Stava guardando il suo bambino attraverso le palpebre grevi e stanche – non riusciva a tenerle completamente aperte e ancora stralci di lucidità ed illusione le appannavano la vista. Riuscì comunque a scorgere una zazzera di capelli neri e piccole labbra arricciate e rosee – Tom?
     “Come si chiama?” le chiese qualcuno in quello che doveva essere un sussurro, ma che le arrivò come un grido che le squarciò in due la testa. Si sentiva così stanca, senza forze.
“Tom come suo padre. Marvolo come il mio” sussurrò mentre sentiva che il peso tra le braccia le veniva portato via. “Il cognome dev'essere… dev'essere Riddle. Per favore” sussurrò debolmente.
    “Come si chiama?” Merope aprì gli occhi, riconoscendo la voce di Tom, del suo Tom. Mise a fuoco il suo viso, i capelli neri e il sorriso che gli increspava le labbra sottili e che rendeva il suo viso ancora più bello. 

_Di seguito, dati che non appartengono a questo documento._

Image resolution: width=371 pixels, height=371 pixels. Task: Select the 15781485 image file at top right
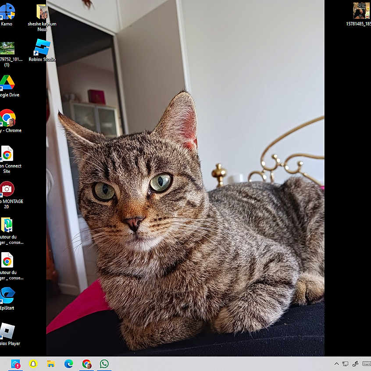tap(361, 11)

Tom le allungò la mano e Merope sentì tutta la stanchezza scivolarle via mentre l'uomo che amava le prendeva una mano per portarsela alle labbra. 

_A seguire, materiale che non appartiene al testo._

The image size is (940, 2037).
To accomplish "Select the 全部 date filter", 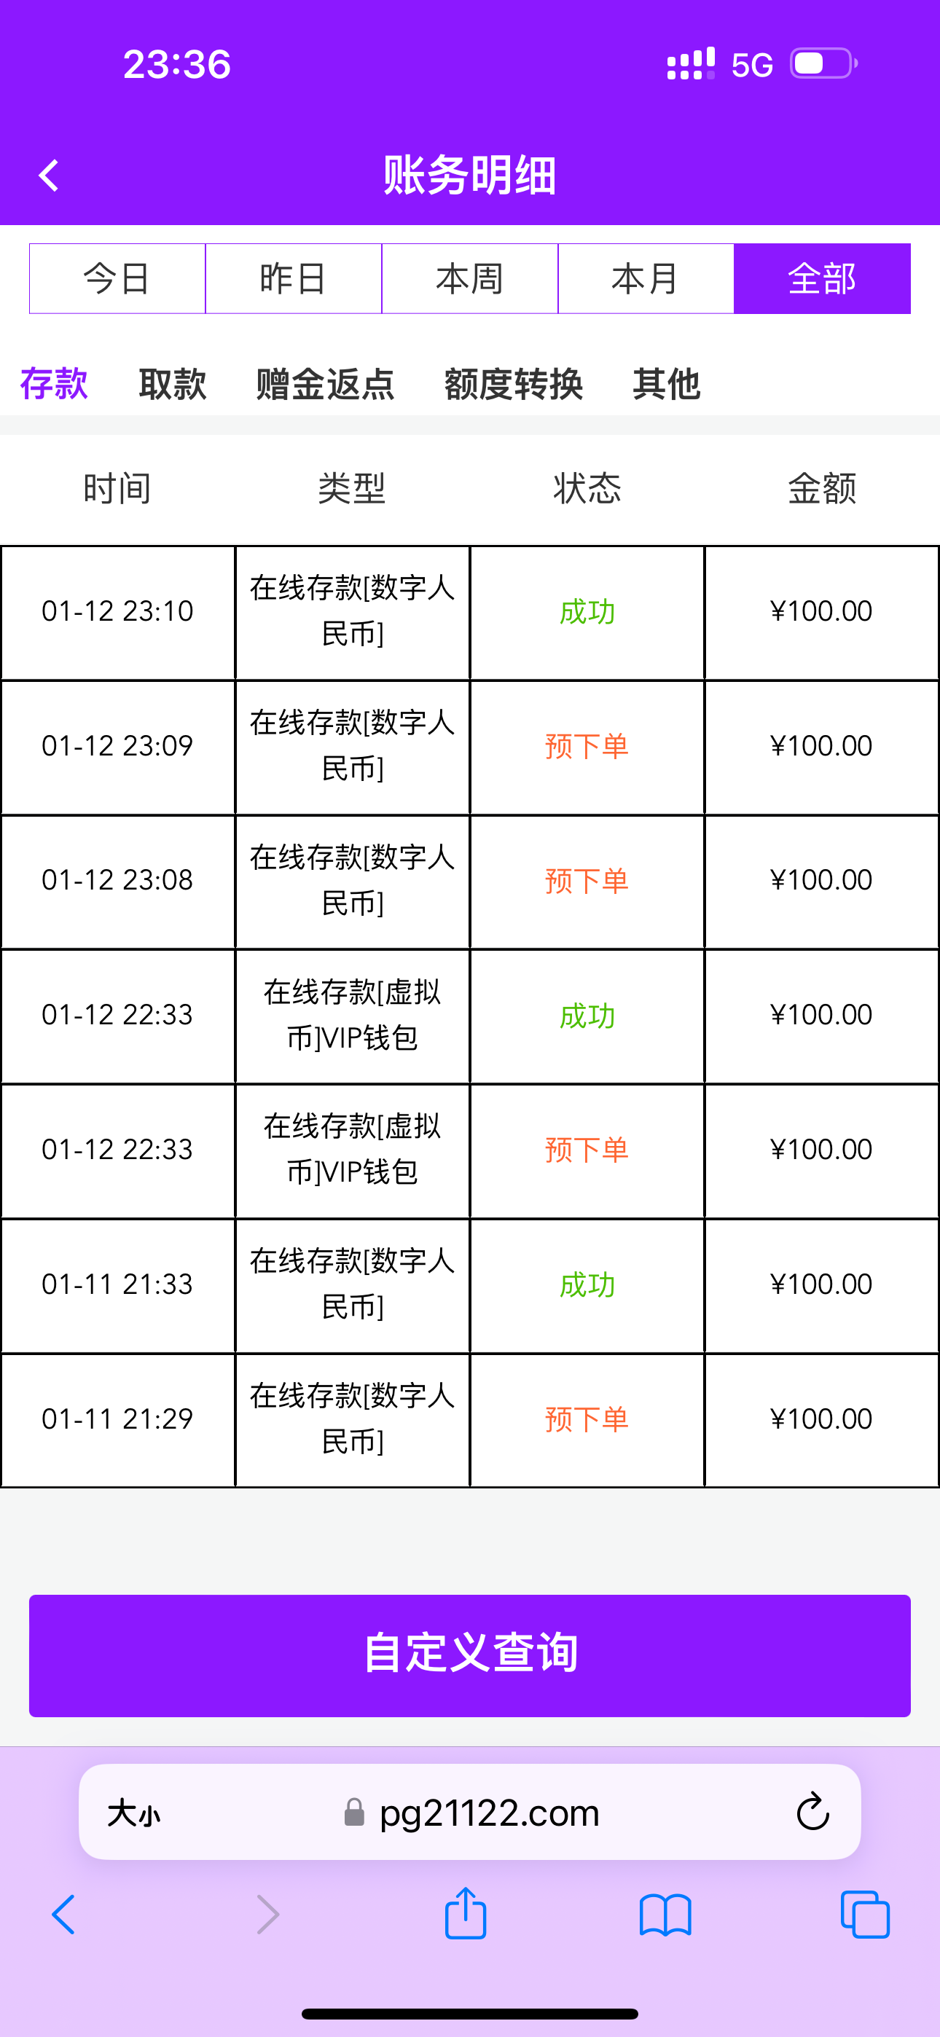I will [822, 279].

    Merope rise mentre Tom le stringeva la vita e la sollevava e la faceva sentire leggera in quella mezza piroetta e le risate e la voce di Tom le riempivano le orecchie. Stava ancora affannando per la risata quando Tom si chinò, avvicinando il viso al proprio e Merope sorrise. 
    Chiudendo gli occhi, si abbandonò a quel bacio. 

 
 
*

Note:
Mi sono resa conto durante la stesura della storia che il personaggio di Merope è più difficile di quanto immaginassi, questa OS mi è costata molta fatica, molti cambi di prospettiva e stilistici.
Ho scelto un'impostazione stilistica particolare, cercando di confondere il lettore nell'inserire il testo rientrato che dovrebbe dare l'impressione degli incubi di Merope o (una volta letto il finale) di quello che prova durante il parto o di momenti salienti che si sovrappongono ai pezzi di quella vita che è allo stesso tempo un incubo e un sogno.
Oppure si possono leggere da soli, come se fossero slegati alla storia. 
Volevo dare un filo narrativo alla storia, pur mantenendo un carattere confusionario e spero di aver raggiunto l'obbiettivo.
Ho potuto scrivere di Merope solo vedendo in lei una persona profondamente disturbata e, alla fine, ho empatizzato molto con lei. Grazie a questa storia l'ho rivalutata. 

Il risultato finale mi piace e sono contenta di aver sperimentato qualcosa di nuovo per me.